To counter those problems, the NOVA microhypervisor introduced a new approach
that decouples scheduling parameters from threads. Instead of selecting
threads for execution, the scheduler selects so-called scheduling contexts.
For a selected scheduling context, the kernel dynamically determines a
thread to execute by taking IPC relationships into account. When a thread
performs an IPC, the thread's scheduling context will be used to execute
the called server. In principle, a server does not need CPU time on its own
but always works with CPU resources provided by clients.
The new version of the base-hw kernel adapts NOVA's approach with slight
modifications. Each thread owns exactly one scheduling context for its entire
lifetime. However, by the means of "helping" during an IPC call, the caller
lends its scheduling context to the callee. Even if the callee is still busy
and cannot handle the IPC request right away, the caller helps because it
wants the callee to become available for its request as soon as
possible. Consequently, a thread has potentially many scheduling contexts at
its disposal, its own scheduling context plus all scheduling contexts
provisioned by helpers. This works transitively.
Purged outdated platforms
We removed the support for two stale platforms that remained unused for
more than a year, namely FreeScale i.MX31 and the TrustZone variant
of the Coretile Versatile Express board.
On Genode/NOVA, we used to employ one pager thread in core for each thread
in the system. We were forced to do so because not every page
fault can be resolved immediately. In some situations, core asynchronously
propagates the fault to an external component for the resolution.
In the meantime, the
pager thread leaves the page fault unanswered. Unfortunately, the kernel
provides no mechanism to support this scenario besides just blocking the
pager thread using a semaphore. This, in turn, means that the pager thread is not
available for other page-fault requests. Ultimately, we had to setup a
dedicated pager per thread.
This implementation has the downside of "wasting" memory for a lot of
pager threads. Moreover, it becomes a denial-of-service vector as soon as more
threads get created than core can accommodate. The number of threads is
limited per address space - also for core - by the size of Genode's context
area, which typically means 256 threads.
To avoid the downsides mentioned, we extended the NOVA IPC reply syscall to
specify an optional semaphore capability. The NOVA kernel validates the
capability and blocks the faulting thread in the semaphore.
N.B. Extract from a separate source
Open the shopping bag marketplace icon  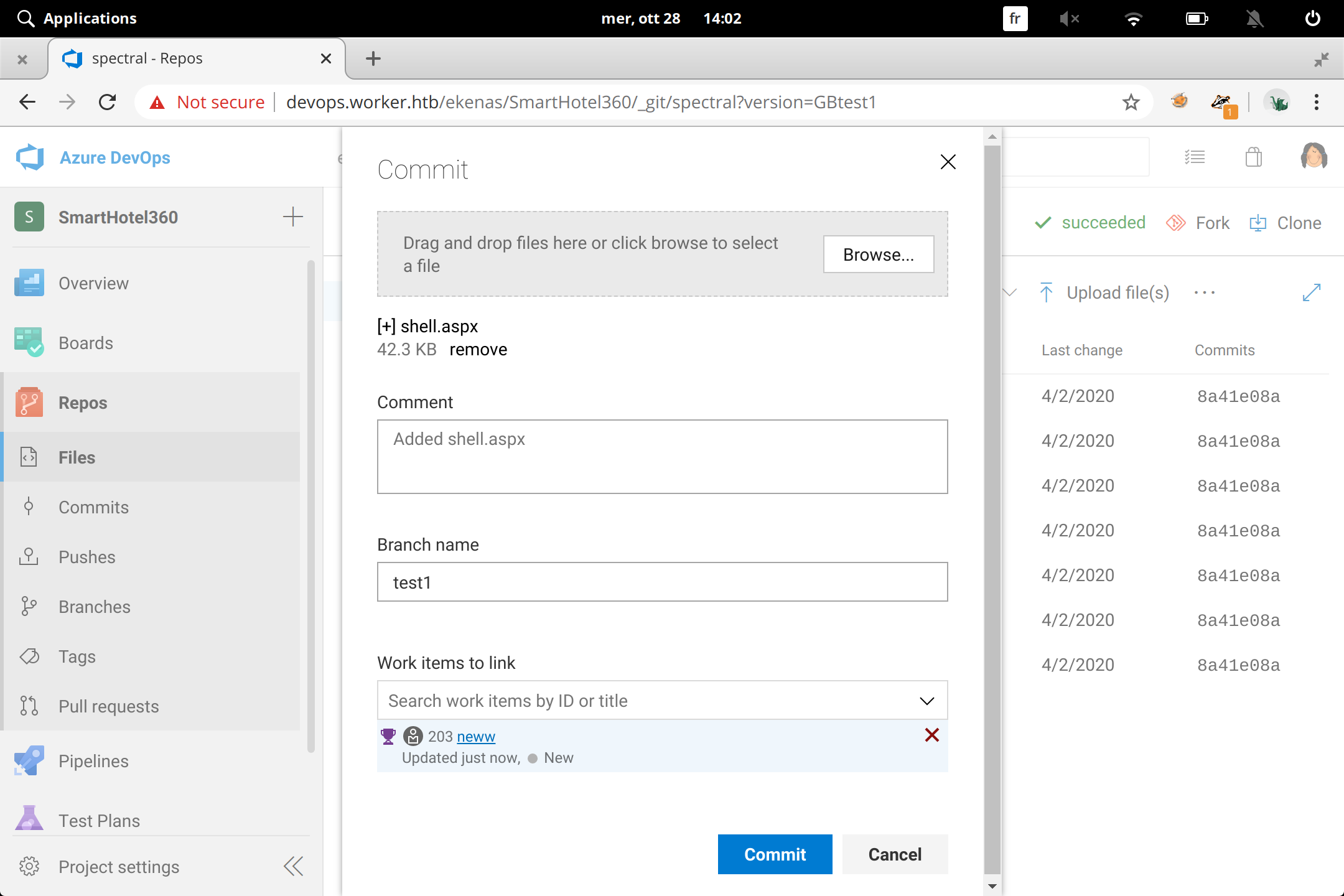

The faulted thread
remains blocked even after the pager has replied to the fault message. But
the pager immediately becomes available for other
page-fault requests. With this change, it suffices to maintain only one pager
thread per CPU for all client threads.
The benefits are manifold. First, the base-nova implementation converges more
closely to other Genode base platforms. Second, core can not run out of threads
anymore as the number of threads in core is fixed for a given setup. And the
third benefit is that the helping mechanism of NOVA can be leveraged for
concurrently faulting threads.
Build system and tools
Tools for convenient handling of port contrib directories
We supplemented our tools for the ports mechanism with two convenient
Creates a symbolic link from _contrib/<port-name>-<hash>_ to
_contrib/<port-name>_. This is useful when working on the third-party
code contained in the _contrib_ directory.
Prints the current contrib directory of a port. When switching
branches back and forth, the hash of the used port might change.
The script provides a shortcut to looking up the hash file for a
specific port within the repositories and printing its content.